§ PROBLEM DETAILS:
Take each line from the entries that holds "this" and copy it out.

(Dataset records)
◆ ◆ ◆ ◆

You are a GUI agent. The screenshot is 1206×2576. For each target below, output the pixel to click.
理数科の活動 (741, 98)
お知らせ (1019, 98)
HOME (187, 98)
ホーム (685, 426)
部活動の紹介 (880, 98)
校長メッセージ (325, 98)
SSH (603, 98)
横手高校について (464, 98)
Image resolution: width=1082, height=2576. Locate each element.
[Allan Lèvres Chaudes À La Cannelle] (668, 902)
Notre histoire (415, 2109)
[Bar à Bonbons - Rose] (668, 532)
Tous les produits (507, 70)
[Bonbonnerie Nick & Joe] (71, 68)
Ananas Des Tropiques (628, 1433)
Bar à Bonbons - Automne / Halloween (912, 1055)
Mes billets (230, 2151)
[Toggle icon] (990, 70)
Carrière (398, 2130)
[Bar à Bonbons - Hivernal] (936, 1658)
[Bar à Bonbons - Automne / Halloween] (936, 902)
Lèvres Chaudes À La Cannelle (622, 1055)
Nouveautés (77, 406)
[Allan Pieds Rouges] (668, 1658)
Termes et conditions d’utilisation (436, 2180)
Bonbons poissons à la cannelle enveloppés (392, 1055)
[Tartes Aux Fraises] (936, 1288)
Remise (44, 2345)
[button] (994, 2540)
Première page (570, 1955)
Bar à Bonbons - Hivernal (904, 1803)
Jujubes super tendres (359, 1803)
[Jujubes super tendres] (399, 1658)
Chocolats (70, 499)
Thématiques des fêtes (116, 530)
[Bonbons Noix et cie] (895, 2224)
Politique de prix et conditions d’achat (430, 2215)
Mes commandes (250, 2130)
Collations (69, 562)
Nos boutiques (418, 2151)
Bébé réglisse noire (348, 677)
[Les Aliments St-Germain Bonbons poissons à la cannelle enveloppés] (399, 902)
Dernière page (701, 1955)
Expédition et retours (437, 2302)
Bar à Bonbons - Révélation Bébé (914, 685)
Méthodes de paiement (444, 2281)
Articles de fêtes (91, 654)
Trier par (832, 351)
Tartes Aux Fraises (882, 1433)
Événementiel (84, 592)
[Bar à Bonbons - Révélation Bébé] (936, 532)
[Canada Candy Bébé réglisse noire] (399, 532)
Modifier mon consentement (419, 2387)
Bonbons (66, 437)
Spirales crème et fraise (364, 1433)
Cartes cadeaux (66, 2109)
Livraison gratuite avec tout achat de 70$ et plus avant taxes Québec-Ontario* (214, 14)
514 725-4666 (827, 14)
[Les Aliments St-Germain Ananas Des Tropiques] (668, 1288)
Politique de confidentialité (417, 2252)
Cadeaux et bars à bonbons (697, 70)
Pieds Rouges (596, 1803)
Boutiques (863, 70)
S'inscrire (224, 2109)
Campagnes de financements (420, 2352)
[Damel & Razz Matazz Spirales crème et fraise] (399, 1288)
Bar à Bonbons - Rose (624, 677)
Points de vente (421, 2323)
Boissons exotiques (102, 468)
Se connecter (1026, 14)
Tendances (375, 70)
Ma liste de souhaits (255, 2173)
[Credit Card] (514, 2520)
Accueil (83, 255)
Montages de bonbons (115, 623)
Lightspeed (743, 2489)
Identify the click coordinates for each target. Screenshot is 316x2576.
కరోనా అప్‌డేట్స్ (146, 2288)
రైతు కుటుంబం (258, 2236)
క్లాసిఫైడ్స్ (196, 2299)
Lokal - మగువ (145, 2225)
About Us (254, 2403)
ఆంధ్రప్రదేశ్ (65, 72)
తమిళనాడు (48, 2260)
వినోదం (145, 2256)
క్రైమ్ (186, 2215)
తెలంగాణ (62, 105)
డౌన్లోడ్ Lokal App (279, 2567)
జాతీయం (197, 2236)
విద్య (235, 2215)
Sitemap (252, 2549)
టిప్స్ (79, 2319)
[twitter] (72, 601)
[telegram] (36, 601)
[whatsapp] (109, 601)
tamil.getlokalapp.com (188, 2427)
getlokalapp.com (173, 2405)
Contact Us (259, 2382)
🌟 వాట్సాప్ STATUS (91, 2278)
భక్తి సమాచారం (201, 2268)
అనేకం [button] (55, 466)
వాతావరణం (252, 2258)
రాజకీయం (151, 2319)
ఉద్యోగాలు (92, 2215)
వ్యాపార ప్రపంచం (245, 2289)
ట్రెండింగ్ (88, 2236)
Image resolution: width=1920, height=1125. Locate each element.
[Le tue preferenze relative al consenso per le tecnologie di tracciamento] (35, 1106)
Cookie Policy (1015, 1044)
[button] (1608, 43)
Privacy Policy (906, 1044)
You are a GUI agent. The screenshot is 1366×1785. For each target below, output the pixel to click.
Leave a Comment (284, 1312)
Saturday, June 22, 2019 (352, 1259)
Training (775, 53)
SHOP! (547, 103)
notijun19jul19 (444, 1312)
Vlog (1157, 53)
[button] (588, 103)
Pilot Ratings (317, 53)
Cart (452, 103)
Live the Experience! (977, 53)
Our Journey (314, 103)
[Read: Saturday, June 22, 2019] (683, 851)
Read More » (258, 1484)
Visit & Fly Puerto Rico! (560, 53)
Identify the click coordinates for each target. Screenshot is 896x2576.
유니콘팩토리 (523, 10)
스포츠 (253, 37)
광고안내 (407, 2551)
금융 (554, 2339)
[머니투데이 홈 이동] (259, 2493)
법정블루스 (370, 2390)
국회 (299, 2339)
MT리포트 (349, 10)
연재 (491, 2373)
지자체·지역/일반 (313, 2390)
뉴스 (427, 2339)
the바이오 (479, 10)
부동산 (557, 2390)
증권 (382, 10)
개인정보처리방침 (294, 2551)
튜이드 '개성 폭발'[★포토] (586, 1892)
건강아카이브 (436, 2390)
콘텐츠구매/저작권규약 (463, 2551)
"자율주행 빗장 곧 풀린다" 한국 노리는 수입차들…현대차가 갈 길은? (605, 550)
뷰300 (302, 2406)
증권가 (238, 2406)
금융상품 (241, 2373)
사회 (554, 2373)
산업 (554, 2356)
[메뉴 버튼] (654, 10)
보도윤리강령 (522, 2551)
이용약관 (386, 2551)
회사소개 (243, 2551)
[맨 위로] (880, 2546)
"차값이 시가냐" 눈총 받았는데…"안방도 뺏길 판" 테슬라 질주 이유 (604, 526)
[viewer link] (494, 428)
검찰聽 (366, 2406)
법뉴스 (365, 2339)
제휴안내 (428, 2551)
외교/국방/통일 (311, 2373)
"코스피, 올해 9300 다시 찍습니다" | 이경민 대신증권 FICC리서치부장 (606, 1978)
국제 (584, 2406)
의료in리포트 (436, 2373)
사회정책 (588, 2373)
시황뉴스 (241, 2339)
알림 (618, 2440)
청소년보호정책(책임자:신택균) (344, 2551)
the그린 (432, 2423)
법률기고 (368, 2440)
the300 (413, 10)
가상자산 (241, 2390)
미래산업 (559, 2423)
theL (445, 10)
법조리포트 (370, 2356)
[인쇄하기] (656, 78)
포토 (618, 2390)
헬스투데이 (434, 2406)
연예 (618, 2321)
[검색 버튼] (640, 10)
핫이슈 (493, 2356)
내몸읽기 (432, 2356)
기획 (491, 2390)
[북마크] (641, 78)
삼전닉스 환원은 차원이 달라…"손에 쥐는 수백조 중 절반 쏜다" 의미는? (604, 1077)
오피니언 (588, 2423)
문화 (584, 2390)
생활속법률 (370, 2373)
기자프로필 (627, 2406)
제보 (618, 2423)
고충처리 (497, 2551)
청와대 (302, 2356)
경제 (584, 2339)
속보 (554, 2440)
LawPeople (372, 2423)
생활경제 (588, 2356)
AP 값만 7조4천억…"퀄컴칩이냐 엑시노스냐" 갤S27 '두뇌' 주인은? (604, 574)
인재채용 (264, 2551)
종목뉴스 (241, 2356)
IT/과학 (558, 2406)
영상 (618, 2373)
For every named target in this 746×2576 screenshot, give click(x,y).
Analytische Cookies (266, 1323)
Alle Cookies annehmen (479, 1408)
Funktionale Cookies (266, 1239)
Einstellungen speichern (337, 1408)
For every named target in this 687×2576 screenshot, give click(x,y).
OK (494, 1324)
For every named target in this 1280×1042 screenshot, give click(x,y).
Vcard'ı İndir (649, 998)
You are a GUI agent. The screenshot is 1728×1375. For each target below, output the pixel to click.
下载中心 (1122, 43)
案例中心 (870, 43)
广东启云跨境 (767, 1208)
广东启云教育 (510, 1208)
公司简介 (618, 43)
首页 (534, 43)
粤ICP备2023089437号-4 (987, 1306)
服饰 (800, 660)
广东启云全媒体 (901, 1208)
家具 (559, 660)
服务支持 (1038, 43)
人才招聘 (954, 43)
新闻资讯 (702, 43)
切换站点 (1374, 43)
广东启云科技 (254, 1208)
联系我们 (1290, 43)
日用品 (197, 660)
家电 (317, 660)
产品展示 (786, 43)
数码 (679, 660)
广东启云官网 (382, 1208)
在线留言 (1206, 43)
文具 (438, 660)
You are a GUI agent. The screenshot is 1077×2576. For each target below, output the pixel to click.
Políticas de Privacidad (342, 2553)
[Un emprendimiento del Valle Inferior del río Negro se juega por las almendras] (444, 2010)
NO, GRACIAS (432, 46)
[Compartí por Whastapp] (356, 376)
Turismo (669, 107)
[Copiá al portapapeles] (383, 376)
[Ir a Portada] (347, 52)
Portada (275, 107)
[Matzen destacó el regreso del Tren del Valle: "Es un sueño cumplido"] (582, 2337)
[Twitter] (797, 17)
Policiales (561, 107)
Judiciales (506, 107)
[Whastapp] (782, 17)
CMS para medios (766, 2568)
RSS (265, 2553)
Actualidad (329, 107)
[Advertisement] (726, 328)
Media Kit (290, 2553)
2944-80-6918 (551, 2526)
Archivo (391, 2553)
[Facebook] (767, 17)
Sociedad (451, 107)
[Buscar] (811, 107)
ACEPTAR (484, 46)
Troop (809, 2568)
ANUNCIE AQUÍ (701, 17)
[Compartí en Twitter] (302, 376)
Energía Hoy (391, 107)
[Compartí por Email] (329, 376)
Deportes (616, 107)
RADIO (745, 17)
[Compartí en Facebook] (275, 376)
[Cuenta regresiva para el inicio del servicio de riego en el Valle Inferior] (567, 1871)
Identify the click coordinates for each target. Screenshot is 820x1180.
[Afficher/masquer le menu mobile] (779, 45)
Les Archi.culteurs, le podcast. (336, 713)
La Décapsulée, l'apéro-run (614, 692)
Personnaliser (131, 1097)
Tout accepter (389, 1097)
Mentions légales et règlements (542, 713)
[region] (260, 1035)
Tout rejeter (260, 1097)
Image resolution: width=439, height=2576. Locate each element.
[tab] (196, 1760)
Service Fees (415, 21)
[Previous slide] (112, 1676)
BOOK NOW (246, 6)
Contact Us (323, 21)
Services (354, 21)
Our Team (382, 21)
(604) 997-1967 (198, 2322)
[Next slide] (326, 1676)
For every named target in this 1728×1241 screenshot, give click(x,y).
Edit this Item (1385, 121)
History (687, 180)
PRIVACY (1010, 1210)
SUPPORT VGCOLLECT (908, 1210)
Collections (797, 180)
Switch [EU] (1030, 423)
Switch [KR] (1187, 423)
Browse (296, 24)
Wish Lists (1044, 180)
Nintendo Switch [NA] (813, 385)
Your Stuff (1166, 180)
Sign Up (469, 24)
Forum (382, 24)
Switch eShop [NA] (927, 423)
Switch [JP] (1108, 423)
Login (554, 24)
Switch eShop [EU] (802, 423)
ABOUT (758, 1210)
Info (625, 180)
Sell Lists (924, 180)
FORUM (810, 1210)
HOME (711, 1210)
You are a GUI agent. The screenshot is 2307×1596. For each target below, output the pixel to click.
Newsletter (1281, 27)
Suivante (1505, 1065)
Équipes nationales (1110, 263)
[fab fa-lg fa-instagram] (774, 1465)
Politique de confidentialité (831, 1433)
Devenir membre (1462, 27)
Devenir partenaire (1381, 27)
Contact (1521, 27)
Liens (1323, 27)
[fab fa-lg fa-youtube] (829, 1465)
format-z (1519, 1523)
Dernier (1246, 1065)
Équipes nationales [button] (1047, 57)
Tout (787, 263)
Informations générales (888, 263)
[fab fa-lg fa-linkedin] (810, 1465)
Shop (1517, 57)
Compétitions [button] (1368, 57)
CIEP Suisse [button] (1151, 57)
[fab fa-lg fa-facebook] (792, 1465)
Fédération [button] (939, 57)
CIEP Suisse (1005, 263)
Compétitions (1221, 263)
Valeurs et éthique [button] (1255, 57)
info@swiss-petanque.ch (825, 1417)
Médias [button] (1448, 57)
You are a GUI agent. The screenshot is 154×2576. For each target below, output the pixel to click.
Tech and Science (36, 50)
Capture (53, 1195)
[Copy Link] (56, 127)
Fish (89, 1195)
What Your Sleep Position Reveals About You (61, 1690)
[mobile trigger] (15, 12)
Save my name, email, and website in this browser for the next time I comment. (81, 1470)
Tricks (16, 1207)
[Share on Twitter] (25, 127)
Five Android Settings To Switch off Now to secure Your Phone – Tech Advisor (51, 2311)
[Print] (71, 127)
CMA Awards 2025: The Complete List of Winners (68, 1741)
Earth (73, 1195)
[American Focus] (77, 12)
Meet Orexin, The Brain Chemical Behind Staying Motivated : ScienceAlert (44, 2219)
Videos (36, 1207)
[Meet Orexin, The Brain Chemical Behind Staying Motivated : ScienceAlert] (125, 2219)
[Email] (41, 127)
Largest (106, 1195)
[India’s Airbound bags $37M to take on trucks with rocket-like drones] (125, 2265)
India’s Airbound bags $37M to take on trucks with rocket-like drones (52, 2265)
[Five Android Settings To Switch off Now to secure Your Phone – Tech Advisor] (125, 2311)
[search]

◆ ◆ ◆ ◆

§ EXERCISE RESULT:
For every named target in this 746×2576 screenshot, give click(x,y).
For every named target in this 687×2576 screenshot, give click(x,y).
For every named target in this 1280×1042 screenshot, give click(x,y).
For every named target in this 1728×1241 screenshot, give click(x,y).
Edit this Item (1385, 121)
Save my name, email, and website in this browser for the next time I comment. (81, 1470)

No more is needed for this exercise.